JPC report says PM was misled on issuance of UAS licences3 min read . Updated: 30 Oct 2013, 12:56 AM IST
In a move likely to invite criticism, panel chairman Chacko edits dissent notes submitted by opposition members
New Delhi: The joint parliamentary committee (JPC) on second-generation radio spectrum allocation in 2008, which submitted its controversial report to Lok Sabha speaker Meira Kumar, says that Prime Minister Manmohan Singh was misled by the “ministry of communications and information technology about the procedure decided to be followed by department of telecommunications in respect of issuance of UAS licences".
UAS stands for unified access services. A permit holder can provide wired as well as wireless services in a service area.
The report, submitted by committee chairman P.C. Chacko, said that the then minister for communications and information technology, A. Raja, a Dravida Munnetra Kazhagam (DMK) party leader, assured “in all his correspondence" with the Prime Minister that the ministry had maintained “full transparency in following established rules and procedures".
In what could invite more criticism from opposition parties and has the prospects to trigger uproarious scenes in Parliament’s winter session, Chacko has edited the dissent notes submitted by members belonging to opposition parties.
“Certain phrases and expressions and sentences in the dissent notes were not in accordance with the rules... I was constrained to expunge certain provisions in the dissent note," Chacko said.
There were seven dissent notes, including one jointly signed by six members of the Bharatiya Janata Party (BJP).

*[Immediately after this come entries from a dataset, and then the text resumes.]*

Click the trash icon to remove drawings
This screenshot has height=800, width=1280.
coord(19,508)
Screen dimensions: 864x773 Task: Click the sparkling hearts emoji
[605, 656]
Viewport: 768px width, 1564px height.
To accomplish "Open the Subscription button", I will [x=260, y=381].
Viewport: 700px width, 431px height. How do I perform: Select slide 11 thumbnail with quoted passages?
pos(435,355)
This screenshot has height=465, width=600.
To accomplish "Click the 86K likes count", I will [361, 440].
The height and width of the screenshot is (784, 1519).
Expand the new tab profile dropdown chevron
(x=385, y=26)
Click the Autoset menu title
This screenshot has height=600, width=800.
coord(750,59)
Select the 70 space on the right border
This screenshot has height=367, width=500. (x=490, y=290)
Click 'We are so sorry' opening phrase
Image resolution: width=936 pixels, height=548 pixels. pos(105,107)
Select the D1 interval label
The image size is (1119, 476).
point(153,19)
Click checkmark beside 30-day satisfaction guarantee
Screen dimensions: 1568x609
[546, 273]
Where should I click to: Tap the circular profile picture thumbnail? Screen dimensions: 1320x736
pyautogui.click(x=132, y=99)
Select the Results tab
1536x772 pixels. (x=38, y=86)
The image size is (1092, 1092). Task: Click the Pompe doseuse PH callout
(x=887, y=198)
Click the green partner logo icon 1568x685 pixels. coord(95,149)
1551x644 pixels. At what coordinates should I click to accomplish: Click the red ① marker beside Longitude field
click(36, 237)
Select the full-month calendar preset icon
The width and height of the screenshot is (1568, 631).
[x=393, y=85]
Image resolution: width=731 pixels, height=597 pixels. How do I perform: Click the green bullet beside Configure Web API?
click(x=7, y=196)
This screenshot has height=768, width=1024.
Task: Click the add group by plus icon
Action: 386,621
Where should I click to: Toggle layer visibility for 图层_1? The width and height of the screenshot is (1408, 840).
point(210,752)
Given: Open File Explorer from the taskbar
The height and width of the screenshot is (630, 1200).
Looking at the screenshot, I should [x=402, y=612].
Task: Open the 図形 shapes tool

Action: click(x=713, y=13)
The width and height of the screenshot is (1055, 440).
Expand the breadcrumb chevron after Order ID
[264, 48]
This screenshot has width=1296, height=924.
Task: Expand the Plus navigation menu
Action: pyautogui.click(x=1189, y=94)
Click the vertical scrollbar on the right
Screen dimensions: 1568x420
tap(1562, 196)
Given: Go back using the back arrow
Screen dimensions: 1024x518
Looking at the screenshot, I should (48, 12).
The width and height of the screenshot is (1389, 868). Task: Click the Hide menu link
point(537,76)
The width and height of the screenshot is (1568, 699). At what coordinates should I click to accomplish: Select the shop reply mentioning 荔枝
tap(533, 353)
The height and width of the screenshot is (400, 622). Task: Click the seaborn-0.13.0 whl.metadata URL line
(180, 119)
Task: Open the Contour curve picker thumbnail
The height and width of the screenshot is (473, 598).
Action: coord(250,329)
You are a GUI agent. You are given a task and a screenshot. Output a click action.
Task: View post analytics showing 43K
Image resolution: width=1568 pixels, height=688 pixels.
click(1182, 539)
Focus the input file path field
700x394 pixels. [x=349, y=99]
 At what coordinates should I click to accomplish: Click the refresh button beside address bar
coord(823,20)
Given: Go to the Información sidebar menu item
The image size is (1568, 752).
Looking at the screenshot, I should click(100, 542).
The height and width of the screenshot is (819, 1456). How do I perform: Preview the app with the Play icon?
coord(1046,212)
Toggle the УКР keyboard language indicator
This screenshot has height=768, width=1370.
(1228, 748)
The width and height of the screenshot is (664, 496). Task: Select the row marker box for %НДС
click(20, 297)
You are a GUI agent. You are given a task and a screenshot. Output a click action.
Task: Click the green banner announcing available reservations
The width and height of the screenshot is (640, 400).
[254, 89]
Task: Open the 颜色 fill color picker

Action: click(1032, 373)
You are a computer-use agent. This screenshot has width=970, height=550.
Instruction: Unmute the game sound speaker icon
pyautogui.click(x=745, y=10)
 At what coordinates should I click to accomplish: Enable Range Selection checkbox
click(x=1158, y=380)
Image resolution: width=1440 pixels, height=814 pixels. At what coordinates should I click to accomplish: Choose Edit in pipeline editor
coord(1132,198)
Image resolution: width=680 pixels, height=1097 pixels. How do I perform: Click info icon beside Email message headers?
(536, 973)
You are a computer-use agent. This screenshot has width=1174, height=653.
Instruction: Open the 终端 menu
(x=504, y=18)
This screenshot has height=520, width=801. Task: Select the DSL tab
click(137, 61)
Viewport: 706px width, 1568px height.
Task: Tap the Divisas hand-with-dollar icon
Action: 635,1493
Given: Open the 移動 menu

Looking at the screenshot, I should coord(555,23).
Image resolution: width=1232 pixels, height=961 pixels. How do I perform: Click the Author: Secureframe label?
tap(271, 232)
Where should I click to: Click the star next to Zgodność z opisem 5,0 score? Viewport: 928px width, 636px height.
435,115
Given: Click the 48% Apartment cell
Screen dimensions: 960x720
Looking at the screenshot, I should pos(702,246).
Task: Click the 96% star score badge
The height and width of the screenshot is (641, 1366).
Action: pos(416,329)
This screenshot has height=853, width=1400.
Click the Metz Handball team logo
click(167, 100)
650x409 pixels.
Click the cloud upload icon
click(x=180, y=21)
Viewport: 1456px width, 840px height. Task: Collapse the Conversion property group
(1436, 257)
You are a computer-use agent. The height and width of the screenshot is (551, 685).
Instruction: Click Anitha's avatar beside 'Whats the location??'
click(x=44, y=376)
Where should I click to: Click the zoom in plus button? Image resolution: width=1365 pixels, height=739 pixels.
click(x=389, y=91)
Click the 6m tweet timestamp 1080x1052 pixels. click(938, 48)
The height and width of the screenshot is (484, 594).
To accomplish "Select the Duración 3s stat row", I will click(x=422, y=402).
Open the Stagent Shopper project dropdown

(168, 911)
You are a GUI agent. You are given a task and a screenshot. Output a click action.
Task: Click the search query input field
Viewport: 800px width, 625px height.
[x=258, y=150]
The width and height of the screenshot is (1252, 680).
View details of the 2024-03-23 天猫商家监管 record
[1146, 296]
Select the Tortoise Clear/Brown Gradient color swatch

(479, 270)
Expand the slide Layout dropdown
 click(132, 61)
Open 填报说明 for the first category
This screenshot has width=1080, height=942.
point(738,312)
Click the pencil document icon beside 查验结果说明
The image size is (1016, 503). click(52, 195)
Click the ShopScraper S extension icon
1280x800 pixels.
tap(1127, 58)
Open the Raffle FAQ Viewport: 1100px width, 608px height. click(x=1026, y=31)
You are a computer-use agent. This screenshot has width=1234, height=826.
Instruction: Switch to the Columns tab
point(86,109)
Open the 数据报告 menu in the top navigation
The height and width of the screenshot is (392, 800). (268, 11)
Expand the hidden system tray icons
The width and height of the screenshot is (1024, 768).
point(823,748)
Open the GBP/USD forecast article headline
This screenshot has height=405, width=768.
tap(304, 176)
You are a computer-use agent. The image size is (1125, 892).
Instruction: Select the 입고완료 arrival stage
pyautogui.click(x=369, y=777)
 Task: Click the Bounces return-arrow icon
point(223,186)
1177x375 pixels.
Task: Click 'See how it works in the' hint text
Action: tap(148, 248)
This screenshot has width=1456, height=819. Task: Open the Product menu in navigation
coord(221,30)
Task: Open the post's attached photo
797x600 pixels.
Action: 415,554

Eleven opposition members, including BJP’s five and one each of Biju Janata Dal, Trinamool Congress, Communist Party of India, Communist Party of India-Marxist, All India Anna Dravida Munnetra Kazhagam and DMK voted against the JPC report. BJP’s Gopinath Munde had not attended the meeting.
In his dissent note sent to the speaker, BJP leader Yashwant Sinha has said: “It is regretted that in spite of voluminous evidence on record before the committee, the final report chose not to fix responsibility of the Prime Minister, the Prime Minister’s Office (PMO), finance minister and many others. Our note of dissent is designed to ensure that the political accountability of this massive scam is clearly determined an fixed against all the guilty so that it serves as a lesson for the future."
The report also said that finance minister P. Chidambaram’s decision on spectrum pricing was the fulfilment of a cabinet decision taken on 31 October 2003, under the BJP-led National Democratic Alliance (NDA) regime.
The report, to which opposition party members of Parliament have dissented mainly against its decision of not asking either Singh or Chidambaram to depose before the panel, also questioned the figure mentioned by the Comptroller and Auditor General (CAG) of a notional loss of ₹ 1.76 trillion to the exchequer due to irregularities.
“One could hardly find precedents where the loss figures were calculated by the CAG in such a varying range as in the case of audit report," the report says.
The panel suggested that the recommendations made by the Telecom Regulatory Authority of India (Trai) need to be accorded due weightage by the government. The government “should decisively respond to the recommendations of Trai within a specific time frame as it is mandatory for Trai to respond to reference by the government within 60 days."
It said the Trai Act should be “suitably amended to incorporate provisions to ensure that a harmonious balance is maintained between the regulator and the licensor in the matter of treating the recommendations from Trai."
Finding fault in the functioning of the department of telecommunications (DoT) under the NDA government, the committee’s report says the government’s decision in 1998 to extend the licence period from 10 to 15 years that provided interim relief to cellular operators was based on a report of ICICI Bank Ltd, which had direct interest in the matter.
“The government of the day acted in haste without waiting for professional input from BICP, thereby showing indulgence to the defaulting operators," the report says. BICP is short for Bureau of Industrial Costs and Prices.
Pointing out that the national telecom policy of 1994 did not yield the desired results, the report said there was large-scale default and the outstanding dues of permit fee was over ₹ 3.1 crore till December 1998.
“DoT abysmally failed to administer the new licensing regime, which was largely at variance with the growth path visualized under the aegis of the first telecom policy," the reports says.
The 30-member panel has also recommended that the issue of pricing of spectrum should have an “in-depth review by the regulator and a policy decision in the government at the highest level", and that there should be stringent guidelines on allocation of additional spectrum.
Gyan Verma contributed to this story.